Spark Connection Via JDBC Driver

Apache Spark is a popular big data distributed processing system which is frequently used in data management ETL process and Machine Learning applications.

Using the open-source type 4 JDBC Driver for TigerGraph, you can read and write data between Spark and TigerGraph. This is a two-way data connection.

Diagram showing streaming and static data sources using Apache Spark and the TigerGraph JDBC server to perform two-way communication with TigerGraph services. The TigerGraph services shown are Graph Insights and applications, graph business intelligence, and graph visualization, all under the theme of Real-Time Graph Analytics.
Figure 1. Apache Spark, containing streaming and static data sources, uses the JDBC driver to communicate back and forth with TigerGraph in order to perform graph analytics.

The README file there provides more details.

TigerGraph JDBC connector is streaming in data via REST endpoints. No data throttle mechanism is in place yet. When the incoming concurrent JDBC connection number exceeds the configured hardware capacity limit, the overload may cause the system to stop responding.

If you use spark job to connect TigerGraph via JDBC, we recommend the number of concurrent spark loading jobs be capped at 4 jobs per TigerGraph server, or 10 jobs total, with the following per job configuration. This would limit the concurrent JDBC connections to 40.

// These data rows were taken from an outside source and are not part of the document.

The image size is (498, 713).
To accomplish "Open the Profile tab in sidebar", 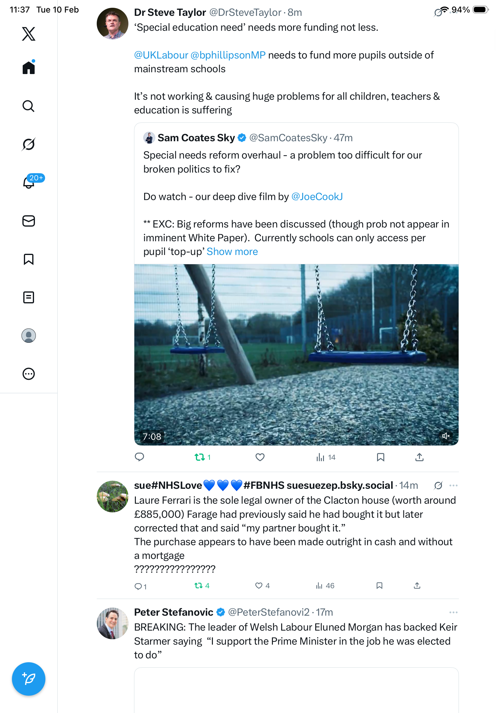I will 29,335.
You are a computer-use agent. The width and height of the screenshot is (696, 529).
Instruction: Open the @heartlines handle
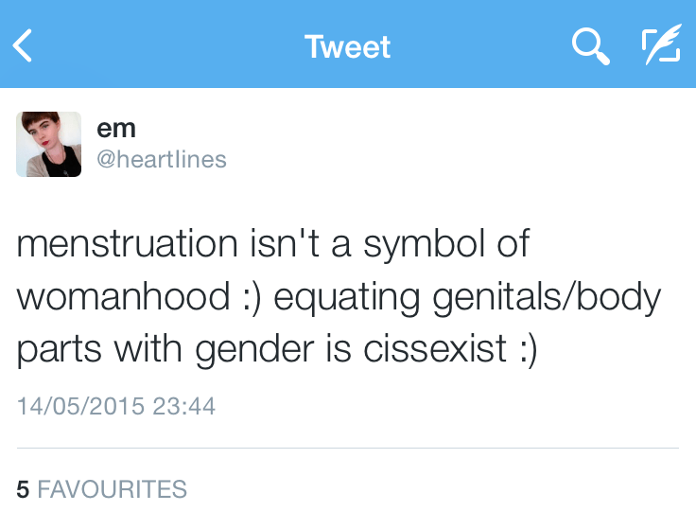coord(162,159)
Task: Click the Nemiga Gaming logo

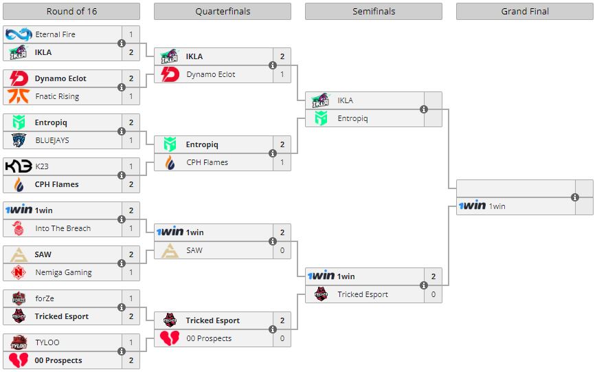Action: 19,272
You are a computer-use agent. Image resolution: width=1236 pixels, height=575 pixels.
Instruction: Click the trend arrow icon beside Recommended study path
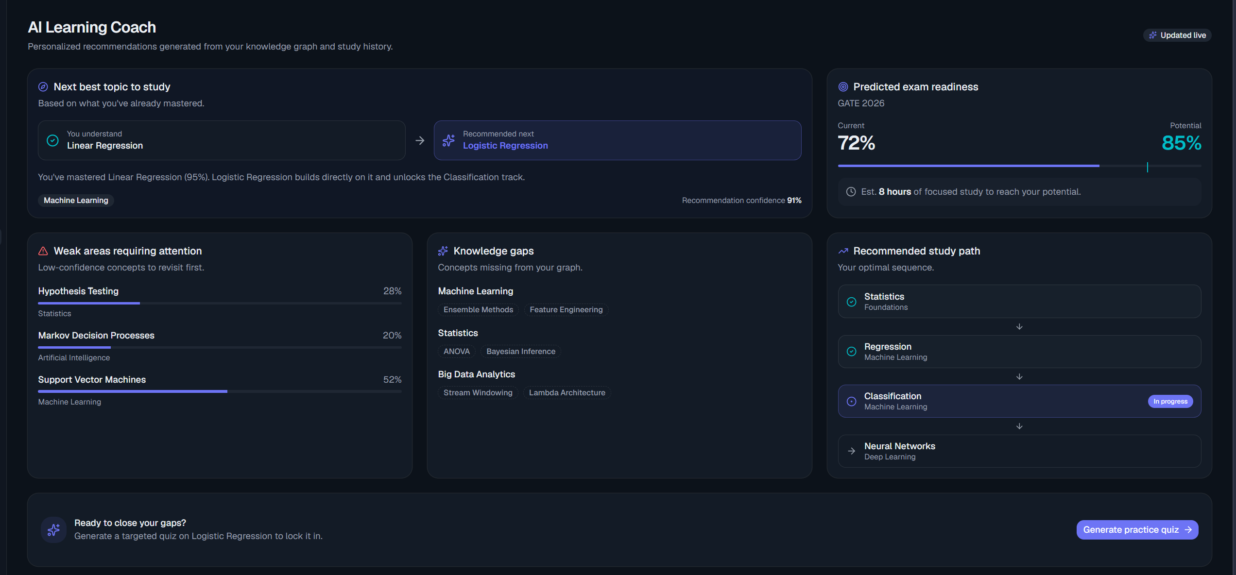tap(843, 251)

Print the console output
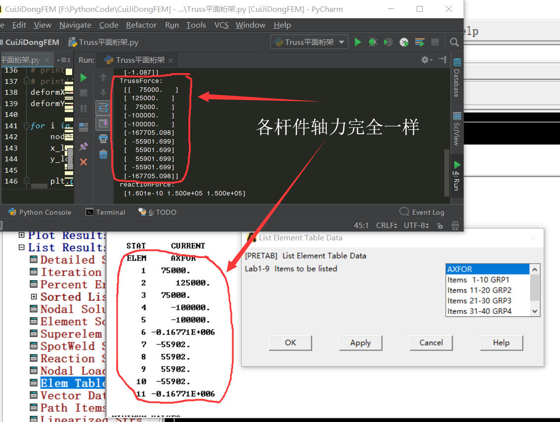click(104, 139)
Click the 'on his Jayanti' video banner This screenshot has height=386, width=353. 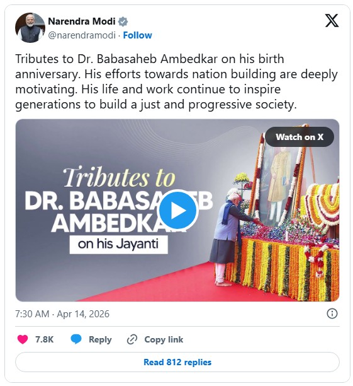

—-num-executors 2  /* 2 executors per job */
—-executor-cores 2 /* 1 executor take 2 cores */

Load from a Data Lake via Spark

1) Write a Spark DataFrameWriter

Write a Spark DataFrameWriter function that will write data to CSV files, following the example below.

You need to choose names for a GSQL loading job and its data files that you will be using in Step 2.
Example: DataFrameWriter as "df"
df.write.mode("overwrite").format("jdbc").options(
    Map(
        "driver" -> "com.tigergraph.jdbc.Driver",
        "url" -> "jdbc:tg:http://host:port",
        "username" -> "tigergraph",
        "password" -> "tigergraph",
        "token" -> "token",
        "graph" -> "Social", // graph name
        "dbtable" -> "job load_Social", // loading job name, "job" is required
        "filename" -> "file1", // filename defined in the loading job
        "sep" -> ",", // separator between columns
        "eol" -> "\n", // end of line
        "batchsize" -> "10000"))
    .save()

The sep and eol will be used to convert the DataFrame to delimited data and that will be sent to the filename defined by the loading job.

Example: DataFrame
> DataFrame
+-----+---+------+
|  _c0|_c1|   _c2|
+-----+---+------+
|  Tom| 23|  male|
|Jerry| 45|  male|
|Jenny| 33|female|
|Lizzy| 19|female|
+-----+---+------+
Example: Delimited Data
Tom,23,male
Jerry,45,male
Jenny,33,female
Lizzy,19,female

2) Create a Loading Job

Write a GSQL loading job, using the job and file names that you used in step 1, to map data from the CSV file(s) to TigerGraph vertices and edges.

Example:
CREATE LOADING JOB load_Social FOR GRAPH Social {
    DEFINE FILENAME file1;
    DEFINE FILENAME file2;
    LOAD file1 TO VERTEX Person VALUES ($0, $1, $2);
    LOAD file2 TO EDGE Friendship VALUES ($0, $1);
}

The loading job above, load_Social loads the 1st, 2nd, and 3rd columns of source file, file1, to the 1st, 2nd, and 3rd attributes of the vertex Person.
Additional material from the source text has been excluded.